The American Heart Association/American Stroke Association believes the new health care reform law, the Patient Protection and Affordable Care Act, makes significant progress toward the Association’s core principles for meaningful health reform.

The Association has worked hard to make sure that the final law will make coverage more accessible, affordable, adequate and understandable for patients with heart disease and stroke. We will continue to work on these reforms in the months to come to ensure that implementation of health reform is successful and to build on these reforms in the years ahead. The law contains the following provisions that will benefit stroke patients and their families and those at-risk for stroke.

AHA Principles for Healthcare Reform

Health care will be more widely available

  • Stroke patients and others with pre-existing medical conditions will no longer be denied insurance coverage due to their health needs, beginning this year for children and in 2014 for adults.
  • Those who currently have health insurance coverage and like their plan will be able to keep it.
  • Those who are uninsured or who currently must rely on the expensive individual and small group markets will be able to buy the private health plan of their choice through a marketplace called an insurance exchange. The health insurance exchanges will provide consumers with the benefit of competitive, group insurance rates, beginning in 2014.
  • Doctors and their patients will decide what care is the right treatment – not insurance companies or the government.
  • In exchange for guaranteed, affordable coverage regardless of health status, individuals will be responsible for obtaining health insurance coverage – just like they are required to buy car insurance for their automobiles – beginning in 2014.

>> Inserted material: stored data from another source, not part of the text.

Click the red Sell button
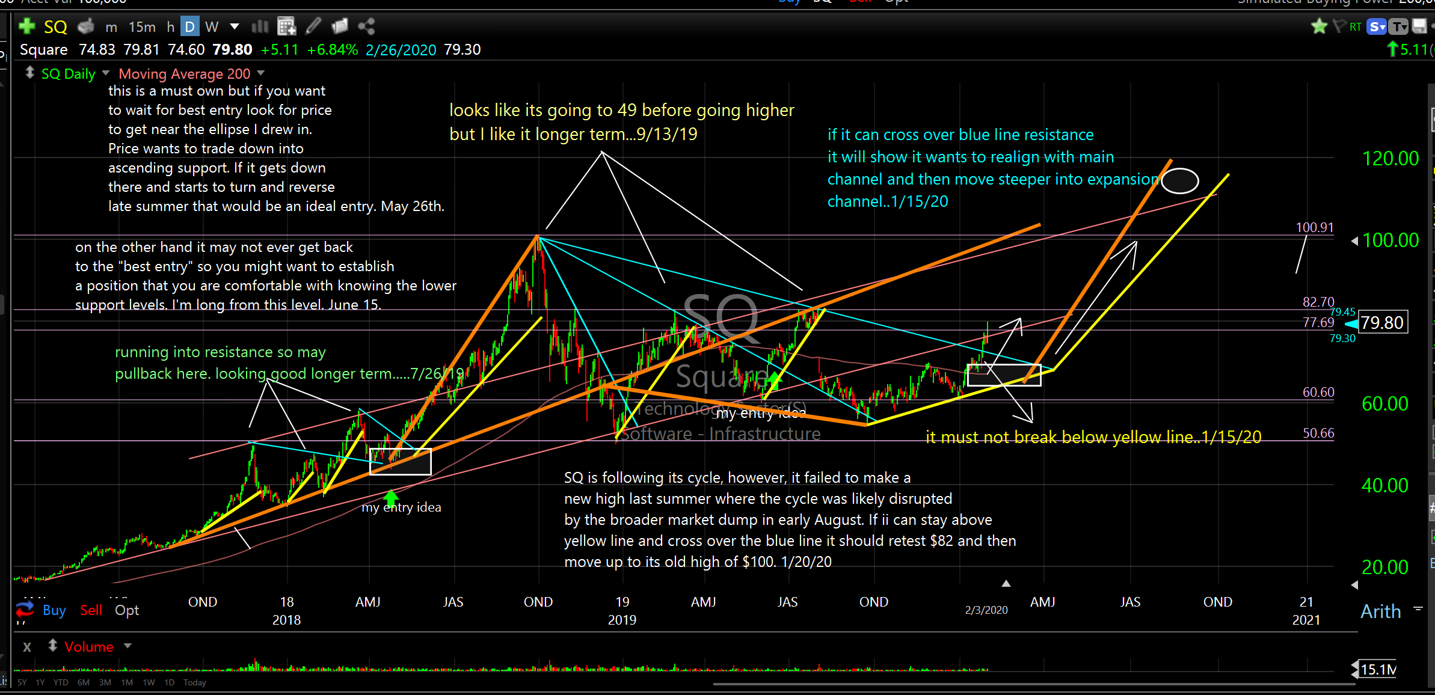1435x695 pixels. 91,610
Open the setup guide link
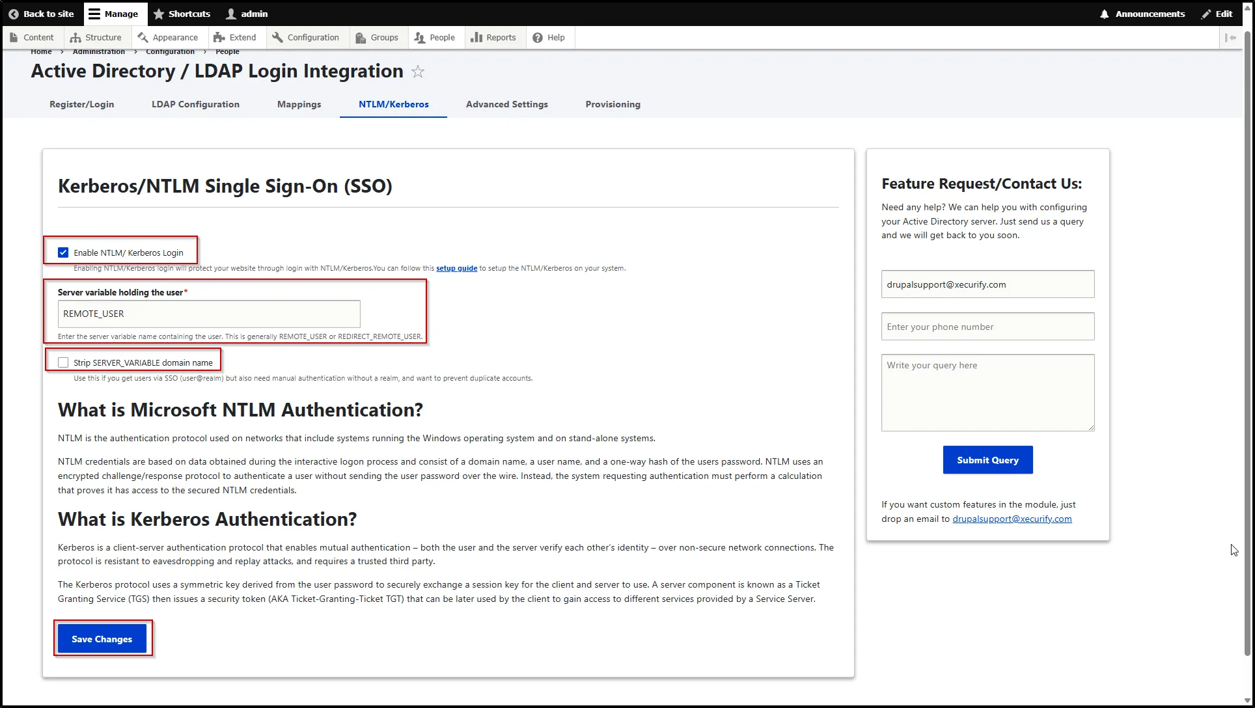 pyautogui.click(x=456, y=267)
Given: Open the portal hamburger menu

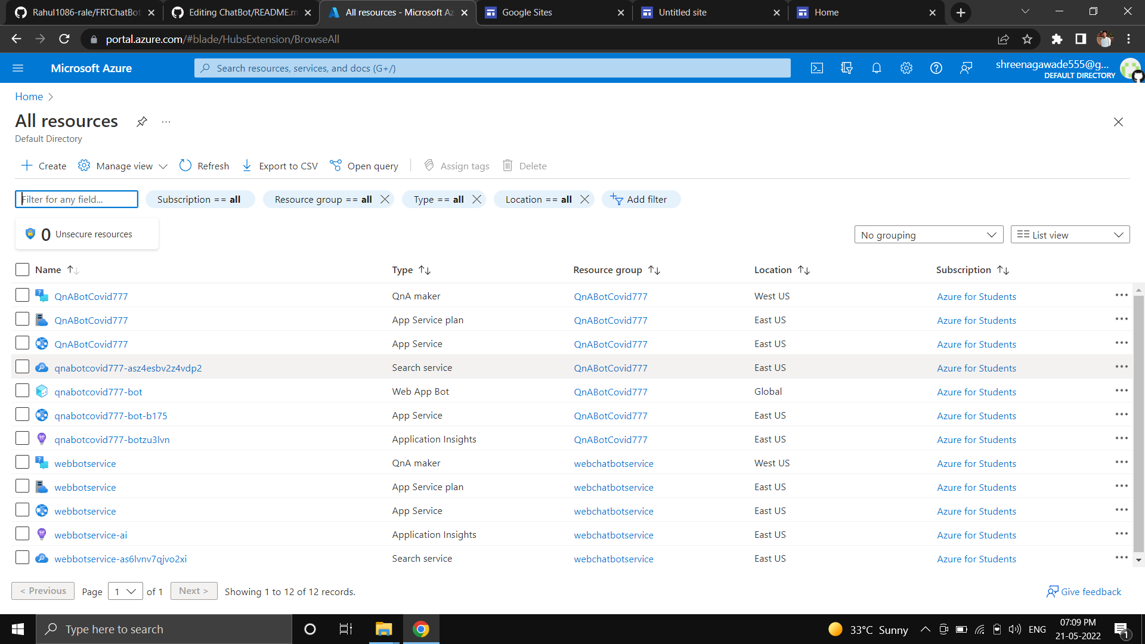Looking at the screenshot, I should coord(18,68).
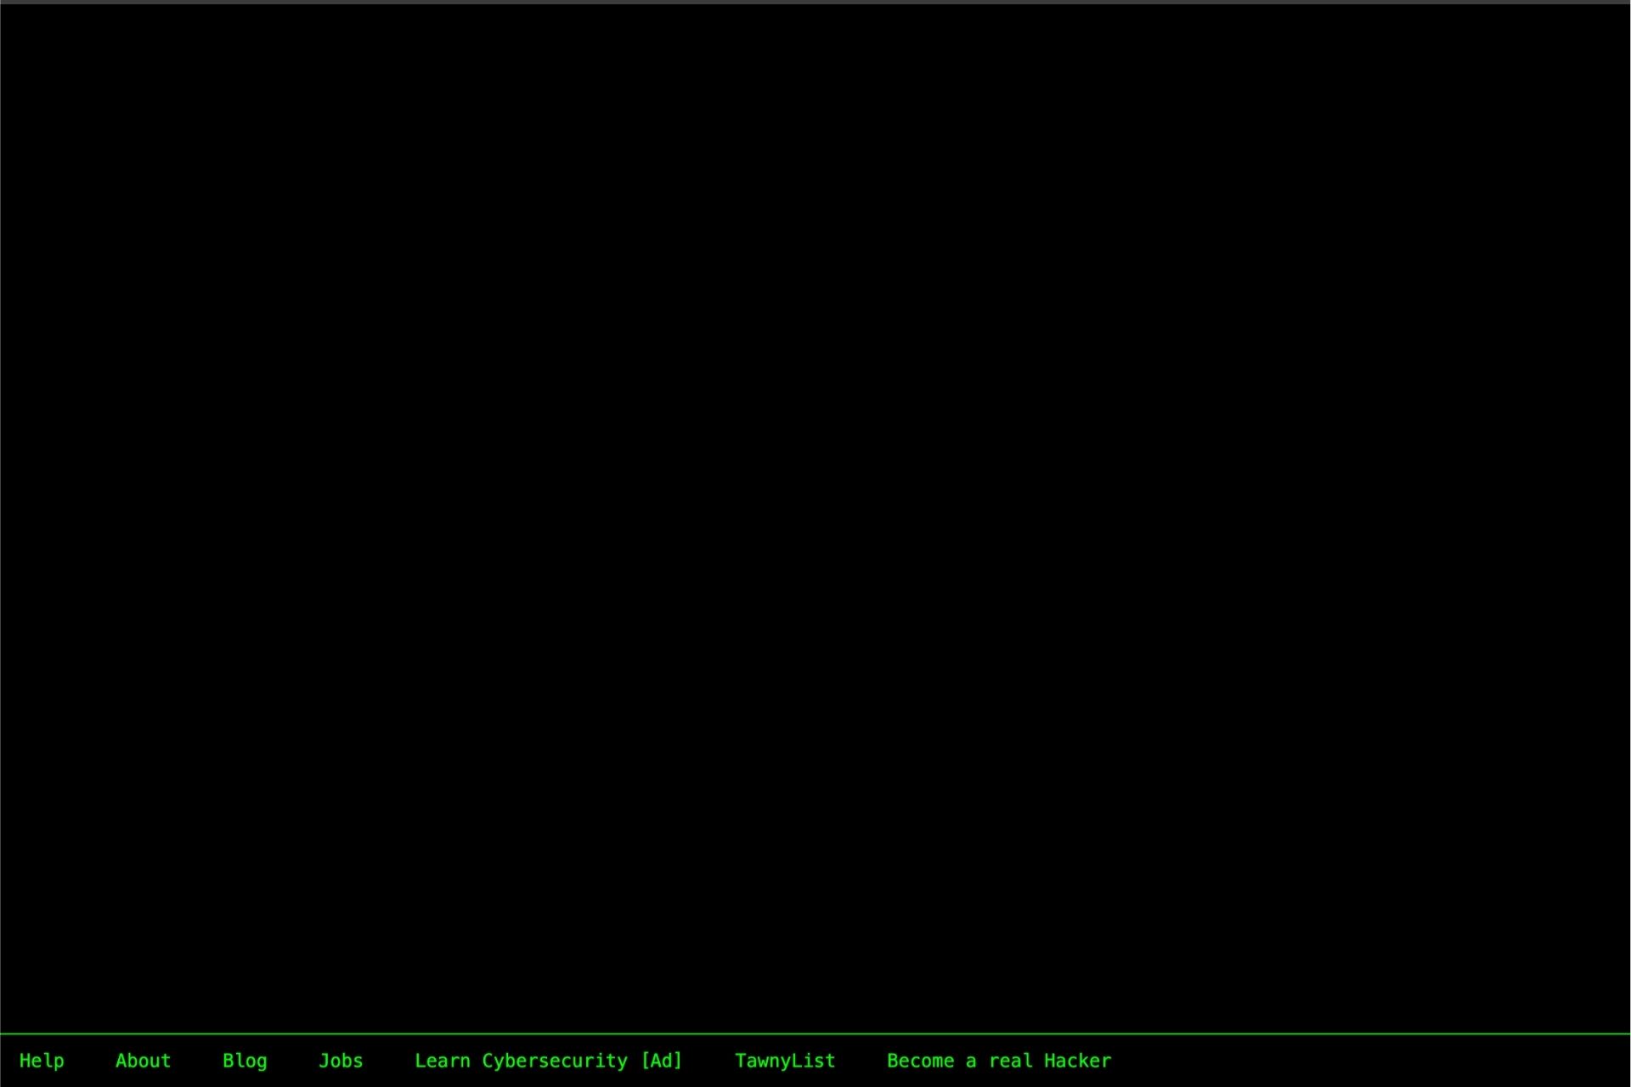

Health care will be more affordable

  • People, including stroke patients, will no longer be charged higher premiums because of their medical condition, gender, or occupation, beginning in 2014.
  • Lifetime and annual caps on essential medical benefits will be prohibited (beginning this year, lifetime caps will be prohibited; for annual caps, tight restrictions will begin this year, followed by a complete ban on their use in 2014).
  • There will be limits on out-of-pocket costs so that families are protected from bankruptcy, beginning in 2014.
  • Charging older people significantly higher premiums because of their age will be limited, beginning in 2014.
  • Tax credits based on financial need will be available to individuals and families with low and moderate-incomes who purchase coverage through an insurance exchange to help make insurance premiums affordable, beginning in 2014.
  • The smallest employers will receive tax breaks to help them provide affordable coverage to their employees beginning in 2010.

Health care coverage will be adequate

  • Consumers buying coverage through an exchange will be assured that essential health care services will be covered, including hospital care, ambulatory care, prescription drugs, preventive services, emergency care, and rehabilitative and habilitative services.
  • Preventive care will be fully covered by Medicare and new private health insurance plans with no cost sharing (beginning after September 23, 2010 for new private plans and on January 1, 2011 for Medicare).
  • The Medicare prescription drug “doughnut hole” will be narrowed immediately and completely closed by 2020.
  • Consumers will be given easily understandable information about their health insurance benefits and costs.
  • The law includes incentives to improve the quality of care delivered to stroke patients, including a greater emphasis on primary, preventive and coordinated care.